Up to this point, your monetary commitment is little to none. We consider the exchange of simple concepts free, and are more than happy to discuss ideas over the phone. A drive to your property occupies both our time and yours, and also is free.
Please be clear that we will not design your yard for free, we will not cost estimate your free design, we will not give you a free list of time and materials and construction procedures for your free design, we will not freely supervise your friends installing your free design, that’s what we’re in business for. We will, however, freely discuss feasibility, budgets, and processes of your landscape intentions during our initial free Meet & Greet.
We may determine, after the initial Meet & Greet, that you need a design. Something printed, on paper, drawn out, layed out, specified, detailed, solid, that everyone can visualize from and discuss and debate and ultimately agree upon. That design may take several forms, and we always view the design process as separate from any estimating or construction contracts we may enter into later.
Digital Renderings: Commonly referred to as “photoshop,” we have the ability to take a digital image of your property, remove unwanted features, and overlay new landscape elements, creating a virtual Before & After series of images. This process takes a few hours per image, and we typically charge $100 per image. Our Design page has quite a few examples of this process for your consideration.

INSTRUCTIONS FOR THE TASK: Rewrite the landscaping text from "Up to this point, your" to "also is free.", swapping "phone" for "email".

RECORDS PROVIDED:
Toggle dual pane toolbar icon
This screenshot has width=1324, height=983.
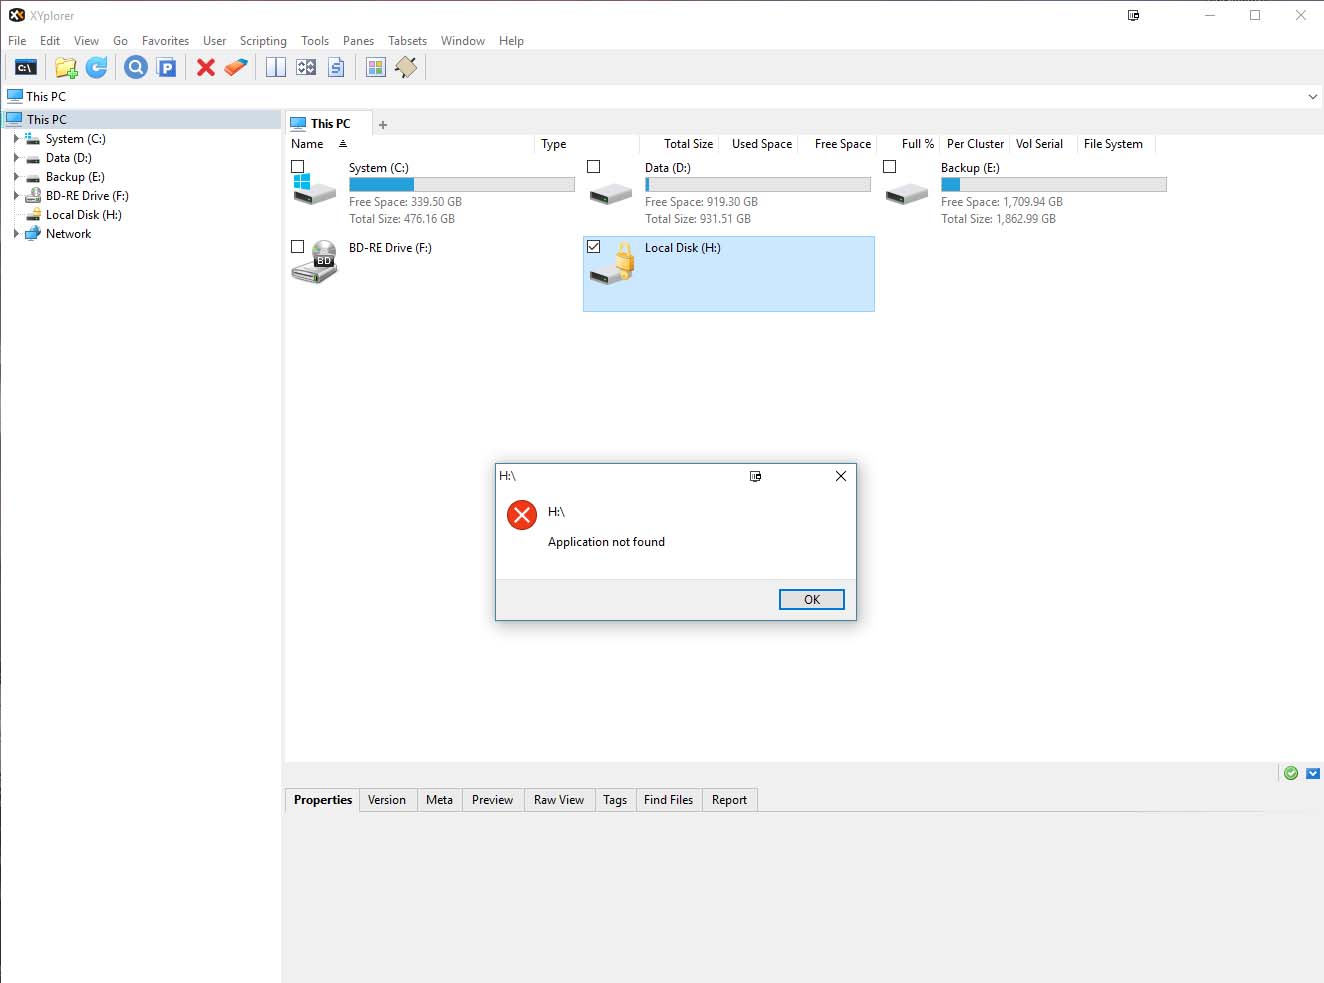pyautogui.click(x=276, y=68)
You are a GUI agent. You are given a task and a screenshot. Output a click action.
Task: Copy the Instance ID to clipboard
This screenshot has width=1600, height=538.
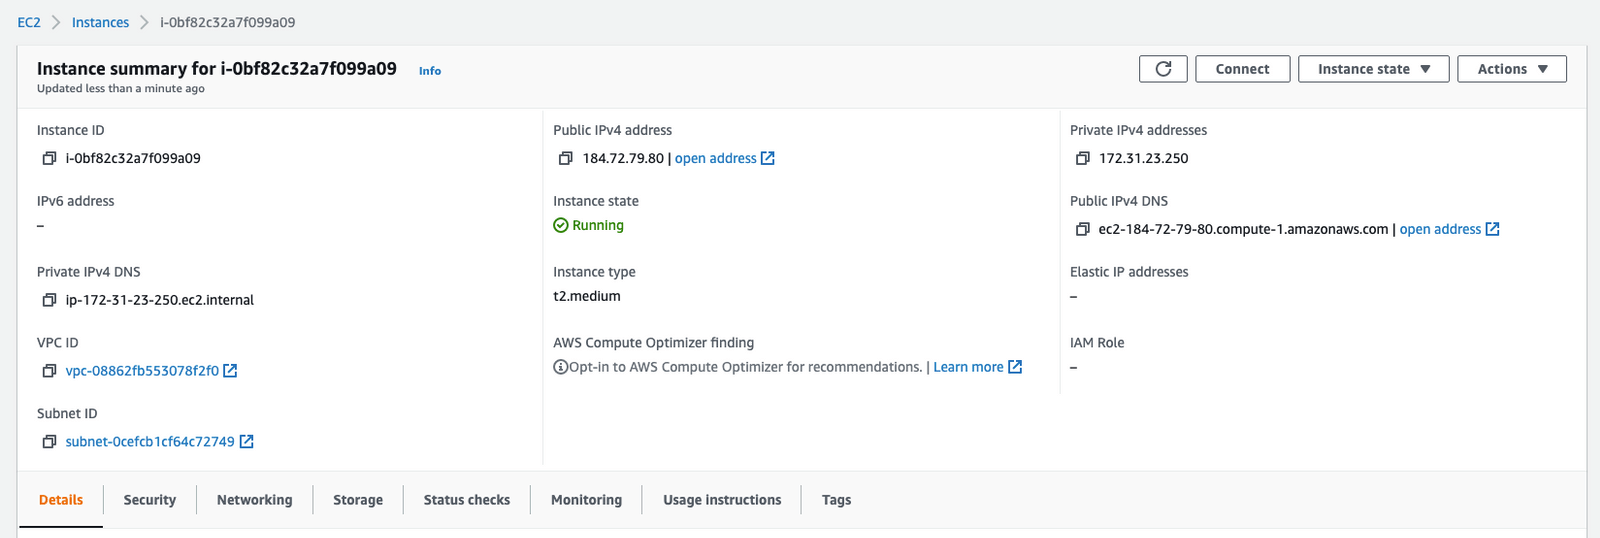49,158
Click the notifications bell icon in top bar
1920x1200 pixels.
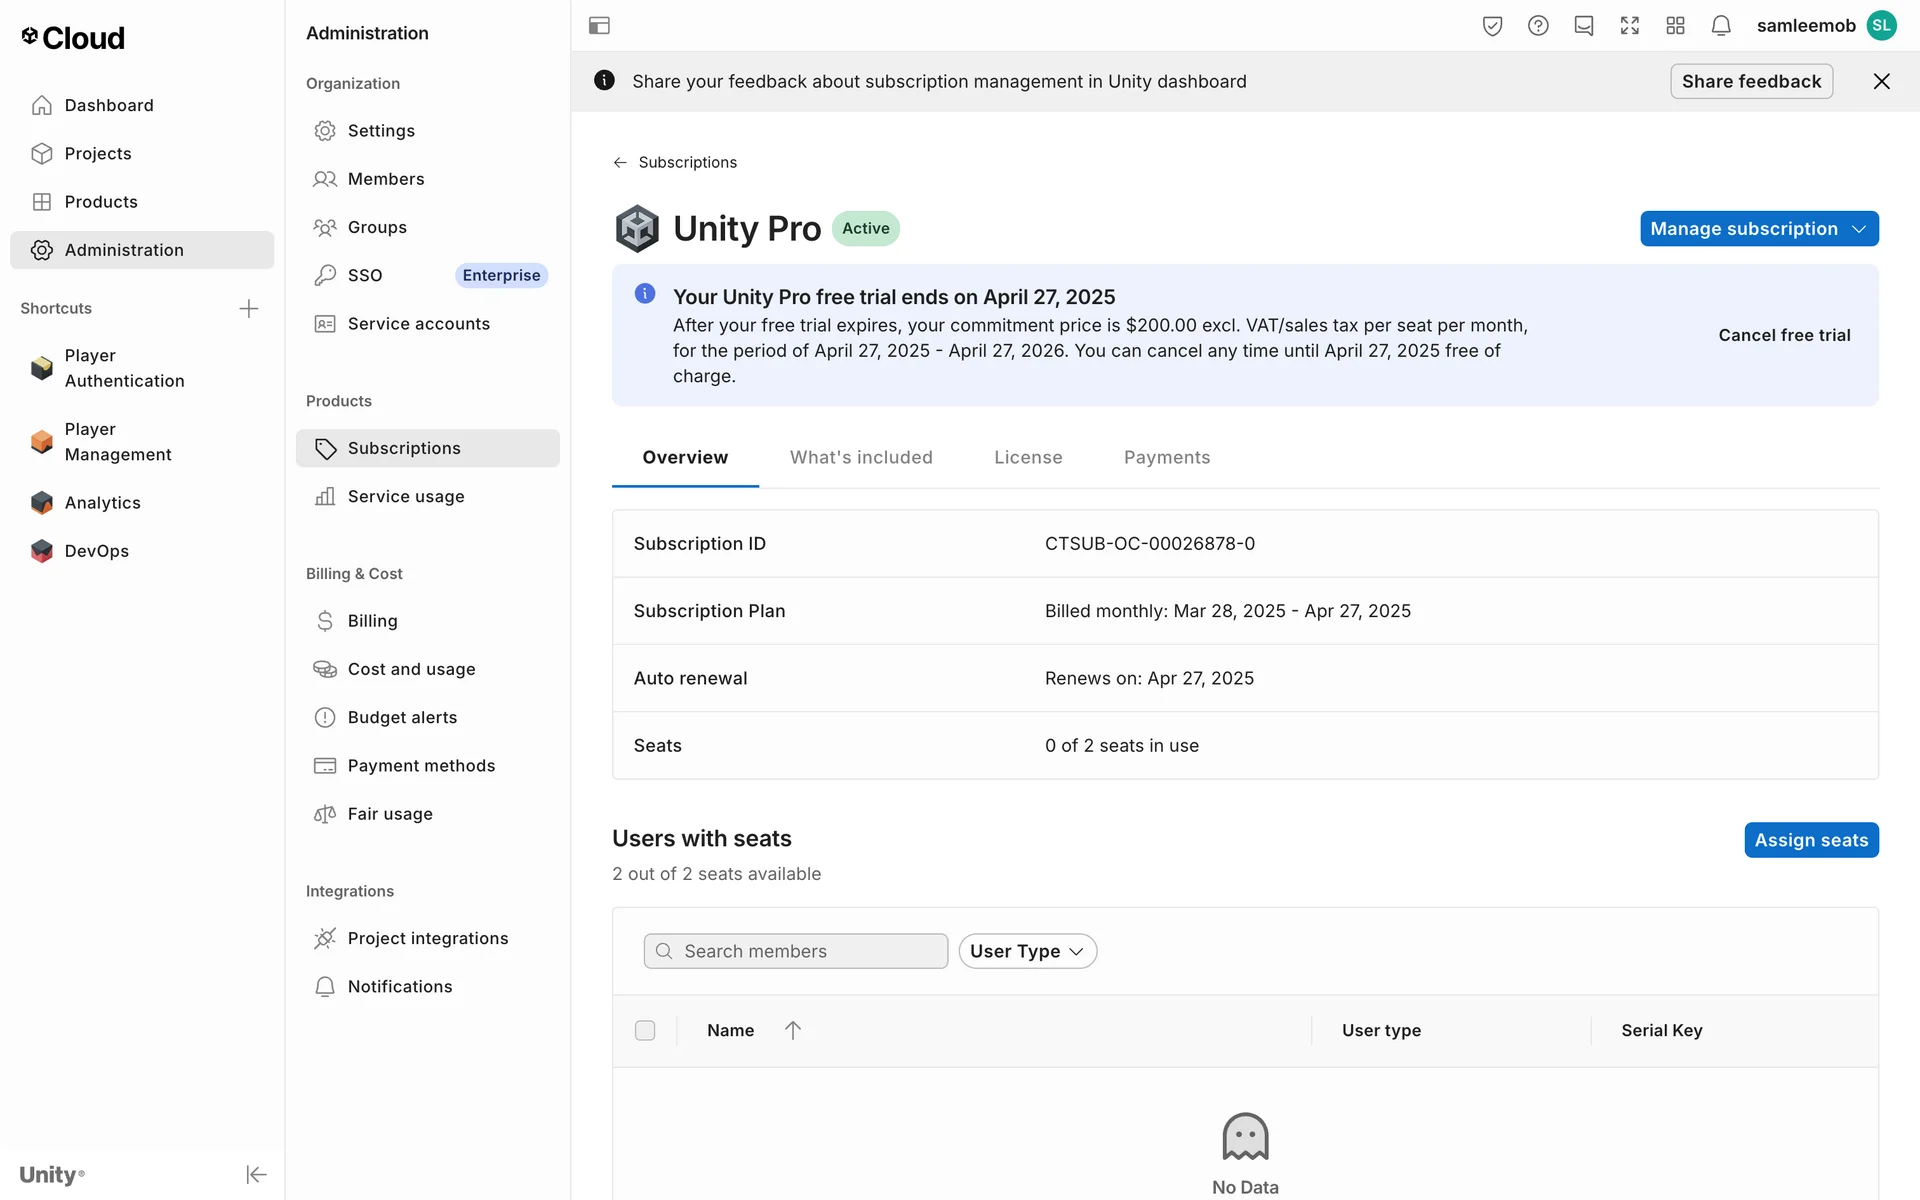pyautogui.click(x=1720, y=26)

==

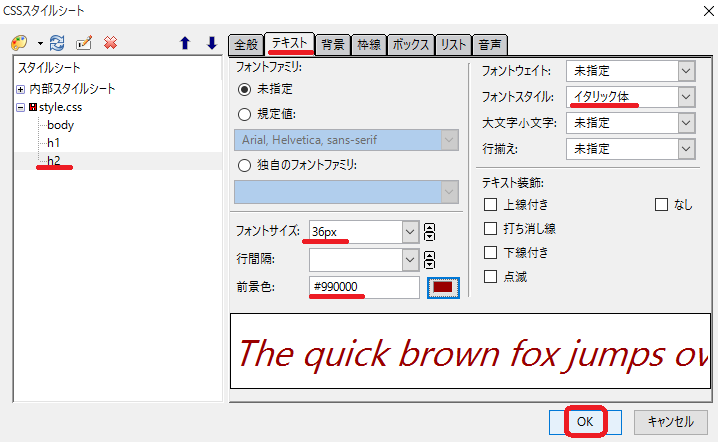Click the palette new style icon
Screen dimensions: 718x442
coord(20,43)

--

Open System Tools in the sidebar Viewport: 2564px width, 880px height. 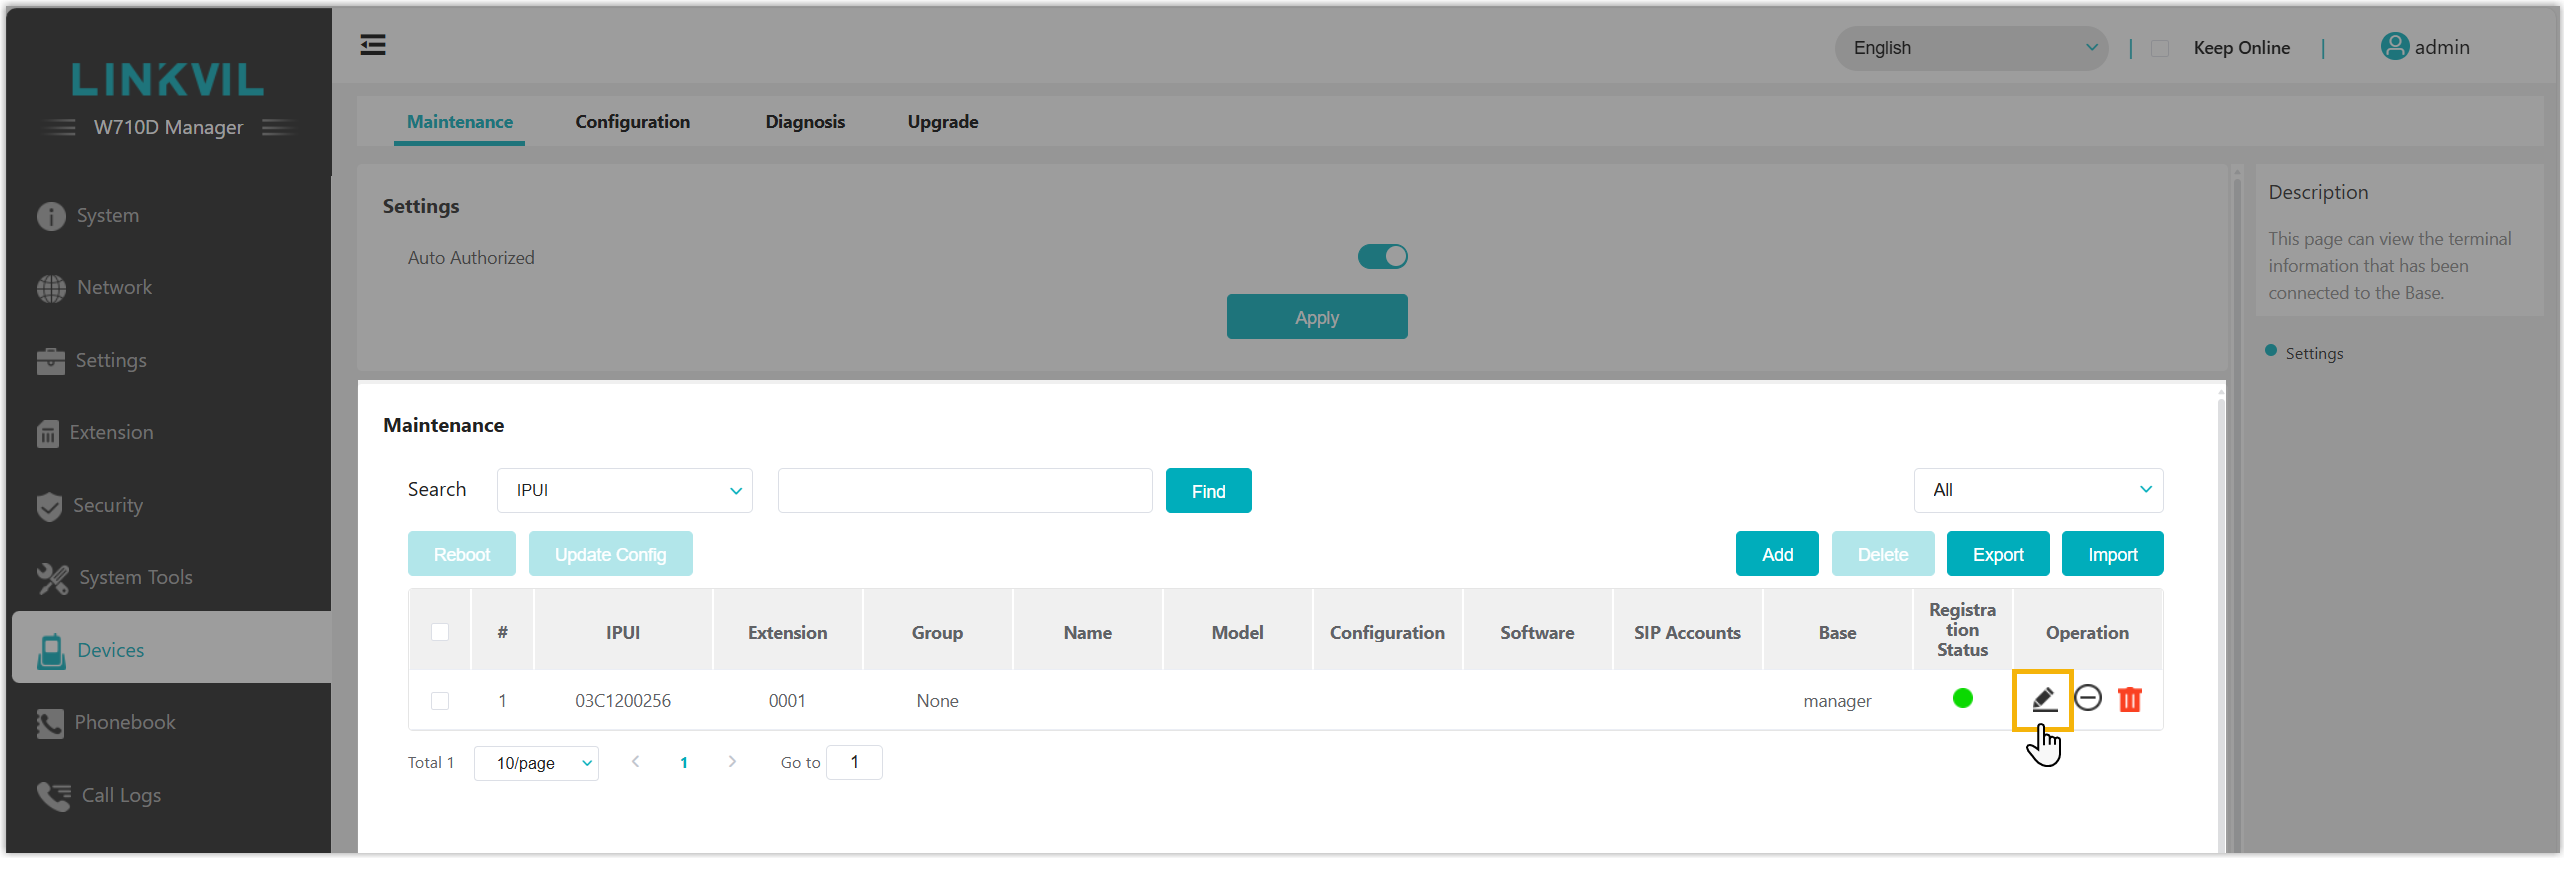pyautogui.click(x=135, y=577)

RESULT OF THIS EXERCISE:
Up to this point, your monetary commitment is little to none. We consider the exchange of simple concepts free, and are more than happy to discuss ideas over the email. A drive to your property occupies both our time and yours, and also is free.